As part of the McGuinness Institute’s TacklingPovertyNZ national tour, the second one-day workshop was held in Manawatu on 15 August 2016 at the Manfeild Suite in Feilding. The workshop was opened by Margaret Kouvelis, Manawatu District Council Mayor.
In the morning, the participants listened to four of the original 36 participants from the December 2015 TacklingPovertyNZ workshop present the booklet they produced as a result of the workshop.
Dr Girol Karacaoglu, Chief Economist at the New Zealand Treasury then spoke about the need for integration between social, economic and environmental matters and shared with the group how the Treasury uses the Living Standards Framework to frame policy. Chair of the Data Futures Partnership Working Group Dame Diane Robertson (former chief executive of Auckland City Mission) followed, speaking to the group about the factors that prevent families moving out of poverty, and her work with the Families 100 Research Project.

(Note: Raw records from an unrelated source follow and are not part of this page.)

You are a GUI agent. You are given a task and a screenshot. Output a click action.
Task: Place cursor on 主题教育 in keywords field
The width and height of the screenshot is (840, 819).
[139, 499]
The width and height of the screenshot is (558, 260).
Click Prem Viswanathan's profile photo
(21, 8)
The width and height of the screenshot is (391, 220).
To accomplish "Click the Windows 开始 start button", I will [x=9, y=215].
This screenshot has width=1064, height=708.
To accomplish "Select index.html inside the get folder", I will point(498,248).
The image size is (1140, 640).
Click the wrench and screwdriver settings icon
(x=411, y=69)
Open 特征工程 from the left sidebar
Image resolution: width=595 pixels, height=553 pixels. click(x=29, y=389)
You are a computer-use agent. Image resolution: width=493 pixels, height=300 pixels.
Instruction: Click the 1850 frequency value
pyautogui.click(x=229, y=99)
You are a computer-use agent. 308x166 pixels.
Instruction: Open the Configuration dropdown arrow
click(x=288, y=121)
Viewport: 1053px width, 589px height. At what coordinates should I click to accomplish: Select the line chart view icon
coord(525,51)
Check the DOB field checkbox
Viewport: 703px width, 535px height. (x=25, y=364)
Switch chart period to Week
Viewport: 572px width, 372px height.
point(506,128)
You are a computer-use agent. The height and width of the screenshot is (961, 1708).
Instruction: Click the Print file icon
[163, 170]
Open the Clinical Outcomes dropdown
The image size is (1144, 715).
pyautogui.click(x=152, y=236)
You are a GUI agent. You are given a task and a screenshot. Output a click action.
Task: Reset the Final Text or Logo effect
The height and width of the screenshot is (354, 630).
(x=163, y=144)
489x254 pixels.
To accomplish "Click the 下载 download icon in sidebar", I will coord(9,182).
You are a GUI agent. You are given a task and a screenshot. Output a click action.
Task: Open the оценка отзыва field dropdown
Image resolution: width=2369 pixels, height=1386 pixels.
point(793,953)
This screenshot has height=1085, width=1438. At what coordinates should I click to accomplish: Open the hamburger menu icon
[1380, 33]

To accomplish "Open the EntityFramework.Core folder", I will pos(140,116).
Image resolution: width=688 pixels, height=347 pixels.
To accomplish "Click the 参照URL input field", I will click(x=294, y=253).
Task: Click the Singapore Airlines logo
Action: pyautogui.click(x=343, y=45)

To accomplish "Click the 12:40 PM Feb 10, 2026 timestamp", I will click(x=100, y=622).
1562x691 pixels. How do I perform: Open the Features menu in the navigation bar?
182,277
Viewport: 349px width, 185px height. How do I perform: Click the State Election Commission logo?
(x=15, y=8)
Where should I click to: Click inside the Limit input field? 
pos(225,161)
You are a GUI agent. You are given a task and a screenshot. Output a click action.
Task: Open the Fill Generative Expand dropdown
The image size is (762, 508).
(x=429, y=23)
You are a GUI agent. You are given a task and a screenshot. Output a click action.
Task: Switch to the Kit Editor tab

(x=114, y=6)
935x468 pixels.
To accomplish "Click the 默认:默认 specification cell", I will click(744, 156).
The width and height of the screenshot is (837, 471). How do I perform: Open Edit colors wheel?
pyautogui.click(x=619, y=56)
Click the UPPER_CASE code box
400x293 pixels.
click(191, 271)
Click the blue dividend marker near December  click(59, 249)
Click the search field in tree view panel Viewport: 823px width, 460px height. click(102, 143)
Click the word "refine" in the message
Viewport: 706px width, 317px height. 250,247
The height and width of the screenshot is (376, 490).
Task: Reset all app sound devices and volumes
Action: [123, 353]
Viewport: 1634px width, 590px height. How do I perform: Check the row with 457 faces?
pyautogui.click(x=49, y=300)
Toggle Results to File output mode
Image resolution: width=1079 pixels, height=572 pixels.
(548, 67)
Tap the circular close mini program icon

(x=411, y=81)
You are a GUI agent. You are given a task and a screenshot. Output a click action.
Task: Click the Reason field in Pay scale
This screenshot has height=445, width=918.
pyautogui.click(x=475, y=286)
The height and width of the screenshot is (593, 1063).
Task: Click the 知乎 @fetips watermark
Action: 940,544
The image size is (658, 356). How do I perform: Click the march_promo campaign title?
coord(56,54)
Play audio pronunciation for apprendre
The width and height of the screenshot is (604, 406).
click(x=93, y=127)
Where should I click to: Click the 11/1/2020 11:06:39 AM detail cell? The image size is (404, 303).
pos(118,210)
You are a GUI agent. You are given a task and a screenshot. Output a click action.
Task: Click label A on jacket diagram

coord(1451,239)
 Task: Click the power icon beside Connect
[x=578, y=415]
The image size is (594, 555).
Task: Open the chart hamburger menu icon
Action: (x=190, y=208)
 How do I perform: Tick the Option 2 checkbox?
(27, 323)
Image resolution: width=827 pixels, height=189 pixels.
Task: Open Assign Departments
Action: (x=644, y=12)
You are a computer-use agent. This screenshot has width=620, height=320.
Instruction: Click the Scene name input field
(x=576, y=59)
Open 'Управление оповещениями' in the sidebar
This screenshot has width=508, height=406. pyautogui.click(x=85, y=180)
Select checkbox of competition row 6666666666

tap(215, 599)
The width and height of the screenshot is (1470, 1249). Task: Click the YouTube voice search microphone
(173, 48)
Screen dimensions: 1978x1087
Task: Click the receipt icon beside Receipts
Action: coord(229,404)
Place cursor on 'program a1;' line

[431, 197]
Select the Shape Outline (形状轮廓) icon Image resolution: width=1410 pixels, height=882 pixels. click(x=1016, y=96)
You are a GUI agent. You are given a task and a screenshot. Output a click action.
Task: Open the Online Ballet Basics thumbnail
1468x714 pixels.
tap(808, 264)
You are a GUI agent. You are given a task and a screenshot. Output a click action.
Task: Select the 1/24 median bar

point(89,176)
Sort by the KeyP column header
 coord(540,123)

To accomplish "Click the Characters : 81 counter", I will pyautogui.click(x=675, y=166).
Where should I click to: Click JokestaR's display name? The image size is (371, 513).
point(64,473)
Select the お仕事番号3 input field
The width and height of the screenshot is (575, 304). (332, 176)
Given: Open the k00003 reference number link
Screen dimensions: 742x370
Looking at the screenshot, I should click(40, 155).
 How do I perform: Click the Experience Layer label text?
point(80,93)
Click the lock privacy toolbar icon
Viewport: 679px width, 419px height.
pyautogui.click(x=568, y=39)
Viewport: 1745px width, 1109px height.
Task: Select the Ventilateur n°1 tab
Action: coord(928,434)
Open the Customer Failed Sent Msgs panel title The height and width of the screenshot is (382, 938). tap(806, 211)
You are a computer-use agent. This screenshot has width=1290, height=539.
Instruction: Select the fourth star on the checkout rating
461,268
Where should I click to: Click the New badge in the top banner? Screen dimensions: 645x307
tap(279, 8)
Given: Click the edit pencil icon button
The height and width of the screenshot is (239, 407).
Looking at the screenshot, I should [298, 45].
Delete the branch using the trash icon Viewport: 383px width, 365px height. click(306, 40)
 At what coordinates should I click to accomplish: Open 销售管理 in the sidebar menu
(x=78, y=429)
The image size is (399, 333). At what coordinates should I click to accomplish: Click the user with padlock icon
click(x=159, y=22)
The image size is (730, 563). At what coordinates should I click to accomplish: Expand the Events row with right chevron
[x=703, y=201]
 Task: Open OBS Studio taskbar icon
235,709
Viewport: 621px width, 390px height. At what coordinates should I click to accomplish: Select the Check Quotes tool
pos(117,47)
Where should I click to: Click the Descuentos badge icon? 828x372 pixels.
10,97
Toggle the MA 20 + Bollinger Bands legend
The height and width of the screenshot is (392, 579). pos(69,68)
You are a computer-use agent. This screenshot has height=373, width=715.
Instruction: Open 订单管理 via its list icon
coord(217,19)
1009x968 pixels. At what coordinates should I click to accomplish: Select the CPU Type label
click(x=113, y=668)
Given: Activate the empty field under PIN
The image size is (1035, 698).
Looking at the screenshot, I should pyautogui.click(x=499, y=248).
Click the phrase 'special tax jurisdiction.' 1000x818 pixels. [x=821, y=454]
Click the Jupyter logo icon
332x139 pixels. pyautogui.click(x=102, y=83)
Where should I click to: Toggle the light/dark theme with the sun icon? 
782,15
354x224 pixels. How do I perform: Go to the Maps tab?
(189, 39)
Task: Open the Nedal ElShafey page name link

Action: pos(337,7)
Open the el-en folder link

Local speakers, Kathryn Cook, Chief Executive Officer at MidCentral District Health Board; Michelle Cameron, principal at James Cook School; Amanda Oldfield, Care Link Coordinator at the Feilding Bible Chapel; Natasha Allen, National Coordinator for Child Protection for the New Zealand Police; and Nigel Allan, Chair of the Te Manawa Family Services gave participants an insight into poverty in the Manawatu region. They raised local issues such as poor health, lack of emergency housing, kindness, relationships and child abuse. All seven speakers then joined discussions with the participants and mapped the societal landscape of the Manawatu region. Over lunch, students from Feilding High School joined a Q & A session with Dr Girol Karacaoglu and Dame Diane Robertson.
In the afternoon, participants separated into groups to discuss the challenges and opportunities in the Manawatu region. During this process five key themes emerged – (i) the role of housing, (ii) the role of youth – Under 5s, (iii) the role of health and Mental health, (iv) the role of Māori, and (v) the role of the elderly. Each group developed seven solutions and then presented them to the other participants to stress test their ideas.
At 6.00 pm, members of the community gathered at Manfeild Suite to hear the speakers’ observations from the day, followed by the 35 workshop solutions.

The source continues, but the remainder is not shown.